Kelly, rescued on Capitol Hill

Those how have visited our farm know how much we treasure Kelly, our cockapoo and Popcorn, our Beagle mix.  Both were rescued, and through some wondrous quirk of fate, both ended up being integral members of our family.

So we couldn’t be happier to host the Animal Welfare Society dog and cat adoptathon here at Ridgefield Farm during PumpkinFest on October 3.  Several cats and dogs will be here looking for new homes from noon until 4pm.

Please join us and learn first-hand what others have said about the special gratitude pets who have been rescued and adopted show their new families.

Click here for more information about the Animal Welfare Society

Alan and Scott

Jonagold and Empire – a short apple primer

Friday, September 25th, 2009

Just in time for our opening of PumpkinFest Saturday, September 26, we have plenty of Jonagold and Empire apples.  Jonagold, for those of you not in the know, is a combination of Jonathan and Golden Delicious and great for eating and cooking.

Empire was developed from Red Delicious and Macintosh and is another versatile apple.

We still have some Honeycrisp and Gala on hand, so there’s plenty of variety for everyone.

Adding a little “soul” to the Corn Maze.

Saturday, July 25th, 2009

Maybe I’m a cheapskate, but I really like designing and cutting my own Corn Maze each year.  I know I could spend lots of money and have the Battle of Hastings or a portrait of Barak Obama designed professionally to fit my cornfield, with GPS coordinates provided and all that, but I’d still have to cut it myself. And don’t we already have enough digital in our lives?  So every year I make the decision to do it all myself…well, with a lot of help from the summer crew.  We all take ownership of the corn maze, and by the time we’ve finished sketching, measuring, cutting, running out of gas, sweltering in the July heat, we’ve got a corn maze with soul.

And one of my favorite corn maze devices is circles.  Not as mysterious as crop circles, mind you, but often just as baffling.  When a path through the corn maze comes to a circle, one is confronted with multiple options.  Some lead nowhere.  Others lead somewhere, but just not the right somewhere.  And yes, one is the right path. At Ridgefield Farm, our corn maze always has lots of circles.cutting-the-corn-maze

But for some insane reason, my circles have to be perfectly formed.  One kid stands in the middle with a tape measure, or rope, or sometimes a pole.  Another holds the other end tightly at just the right measurement and walks in a circle around the first kid, thus maintaining a perfect radius.  Cautiously, the person on the mower follows close behind.  Ah, yes.  Perfectly round!  Perfectly done!

Here’s a link to the largest corn maze in the world!

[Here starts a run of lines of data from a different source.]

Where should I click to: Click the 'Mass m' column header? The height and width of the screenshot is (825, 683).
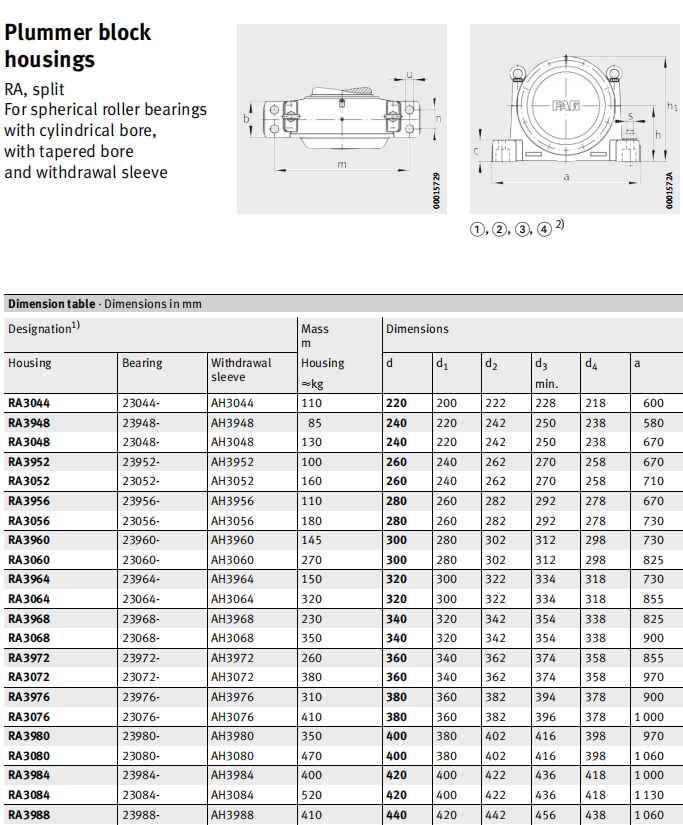click(x=314, y=335)
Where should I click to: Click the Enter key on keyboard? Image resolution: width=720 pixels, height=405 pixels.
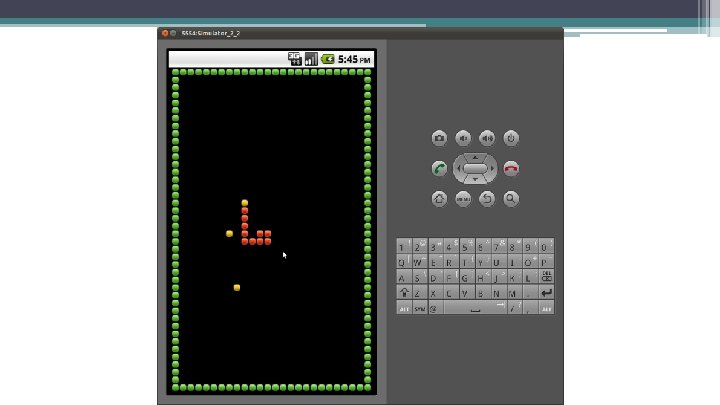click(x=546, y=292)
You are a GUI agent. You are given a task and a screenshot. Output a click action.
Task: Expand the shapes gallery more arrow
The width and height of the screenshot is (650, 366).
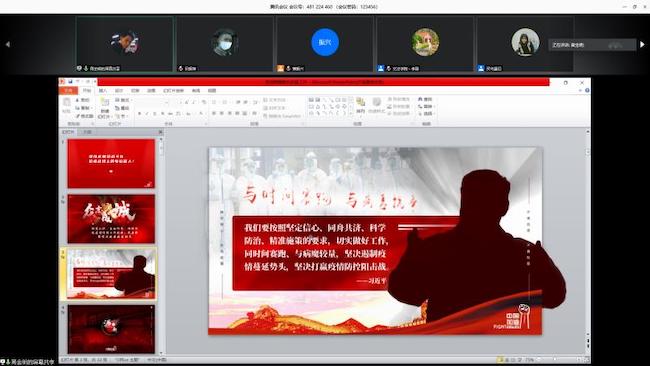tap(351, 113)

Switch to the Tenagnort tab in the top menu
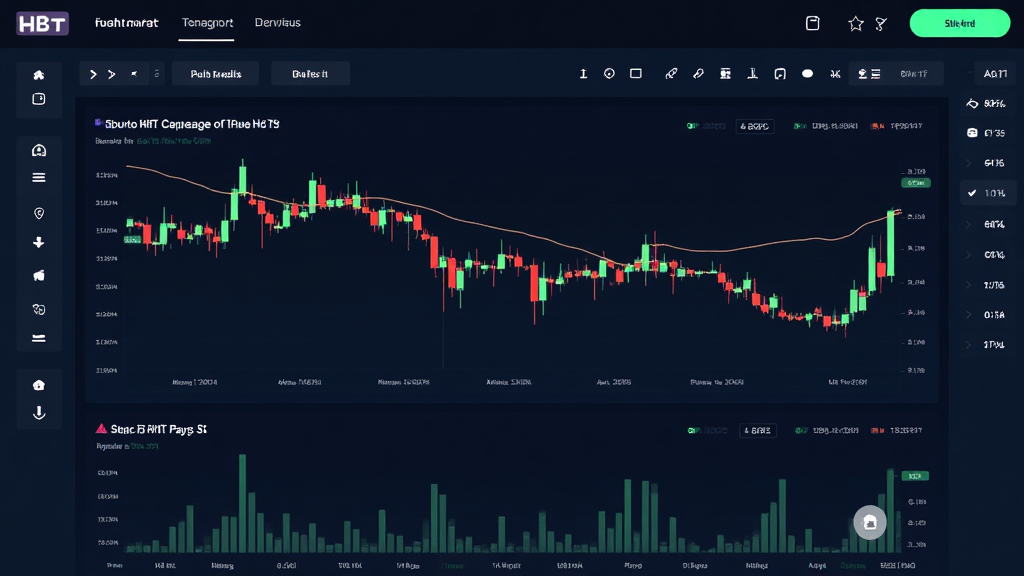click(x=207, y=22)
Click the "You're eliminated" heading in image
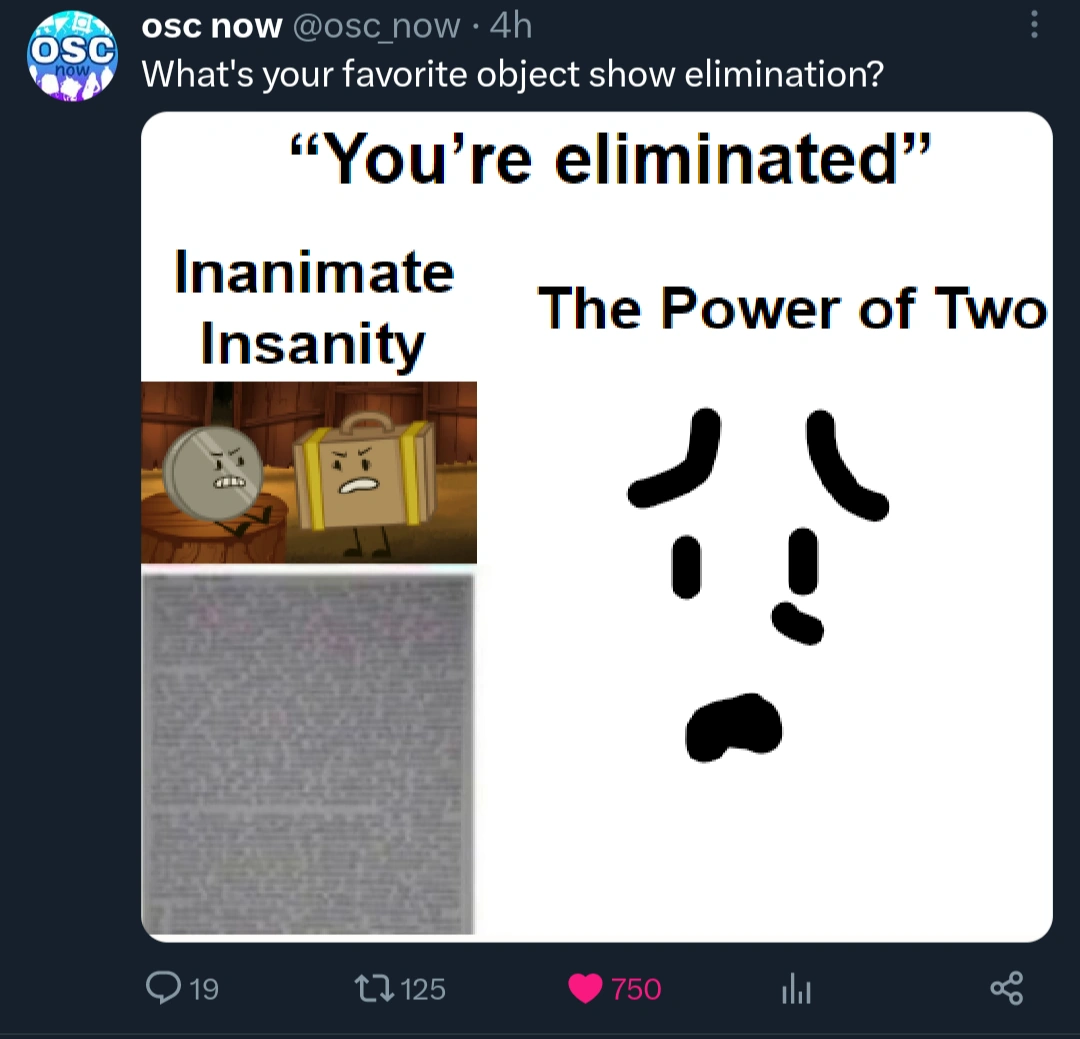Screen dimensions: 1080x1039 point(610,158)
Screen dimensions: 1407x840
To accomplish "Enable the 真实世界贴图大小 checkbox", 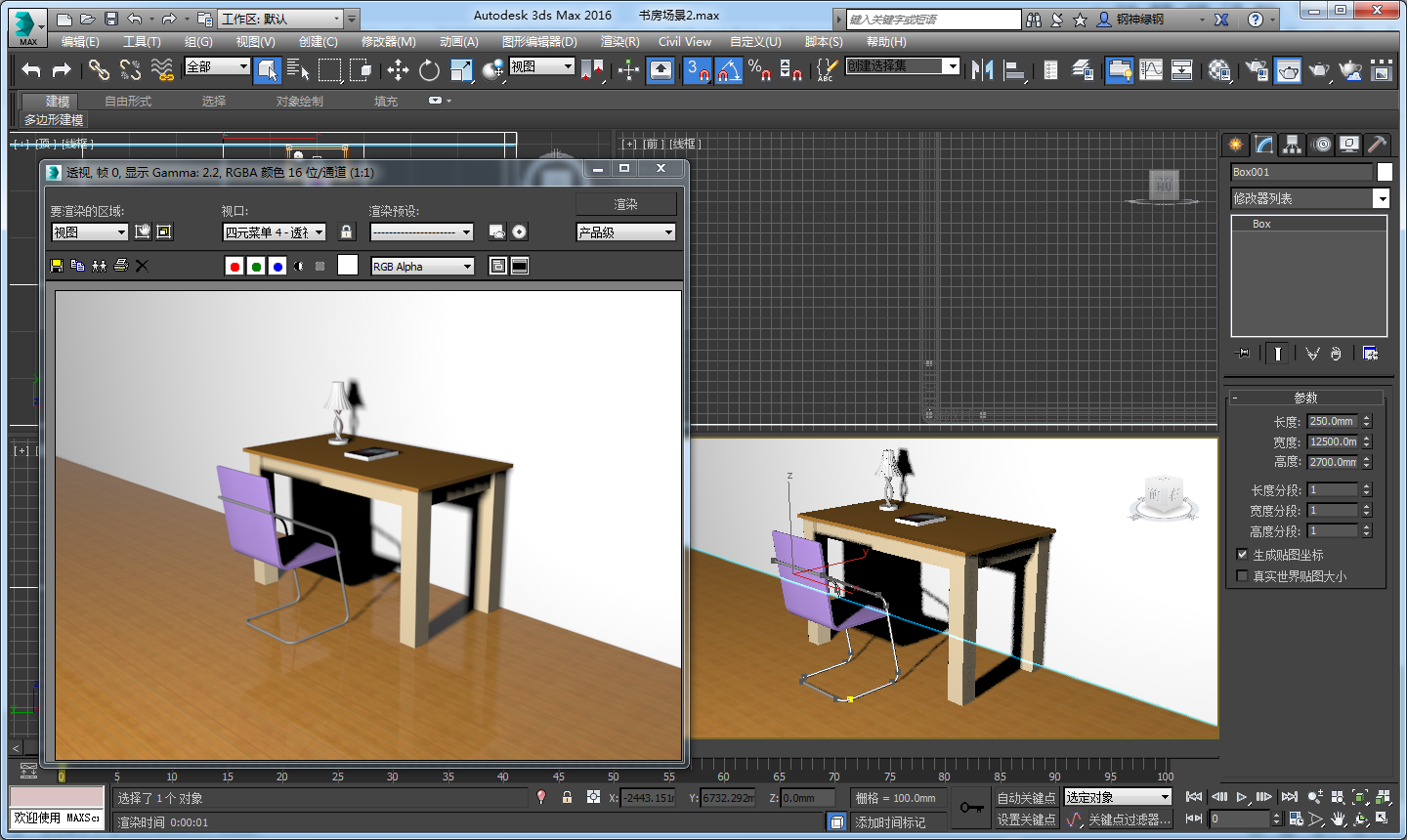I will click(x=1243, y=576).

You think a corn maze is difficult to find your way through? Try making one.

Thursday, July 23rd, 2009

Don’t you just love to set off on a confounding path through a corn maze?  The twist and turns.   The false hopes dashed.  You’re cookin’ now.  You’ve gotten your stride.  Oops!  Drat!  Another dead end.  Now where was that turn I should have taken back there?

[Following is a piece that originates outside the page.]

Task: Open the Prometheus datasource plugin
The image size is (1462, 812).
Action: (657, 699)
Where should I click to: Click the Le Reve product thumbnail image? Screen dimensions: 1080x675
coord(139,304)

The corn is growing,  (about knee-high now, though we’re well past the 4th of July!), and it’s definitely time to cut the paths for this year’s corn maze before it gets too tall and way too difficult to cut.  We waited a bit too long once, and we found it very challenging and not particularly fun to chop our way through 5 acres of corn.

It’s hard for us to design our maze layout too far ahead, because when we do we often find Mother Nature sticking it to us again for trying to be efficient.  Thin patches of corn that will clearly not grow high enough to conceal pathways predictably fall squarely on spots where a complicated juncture or a needed connection is planned.

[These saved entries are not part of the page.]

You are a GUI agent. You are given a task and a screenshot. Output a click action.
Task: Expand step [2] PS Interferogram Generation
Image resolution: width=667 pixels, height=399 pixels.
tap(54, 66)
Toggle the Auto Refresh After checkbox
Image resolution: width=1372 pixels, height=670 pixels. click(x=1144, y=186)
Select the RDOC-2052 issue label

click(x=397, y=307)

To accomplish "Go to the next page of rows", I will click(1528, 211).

So now it’s time.  We can adjust our layout to accommodate those sections of recalcitrant corn.  But it’s still a daunting task.  Armed with graph paper, orange flags, and 300′ tape measures, we tromp all about the field double-checking each measurement, so the design we laboriously created on paper (and Excel spreadsheets!) can be transferred to a most irregularly shaped field.  This we do during July’s most inhospitable heat.

Is it going to be difficult enough?  Is it lame?  That’s always been my greatest worry each PumpkinFest at the farm.  Is everyone going to be able to race through it in 5 minutes?  This year, I think not.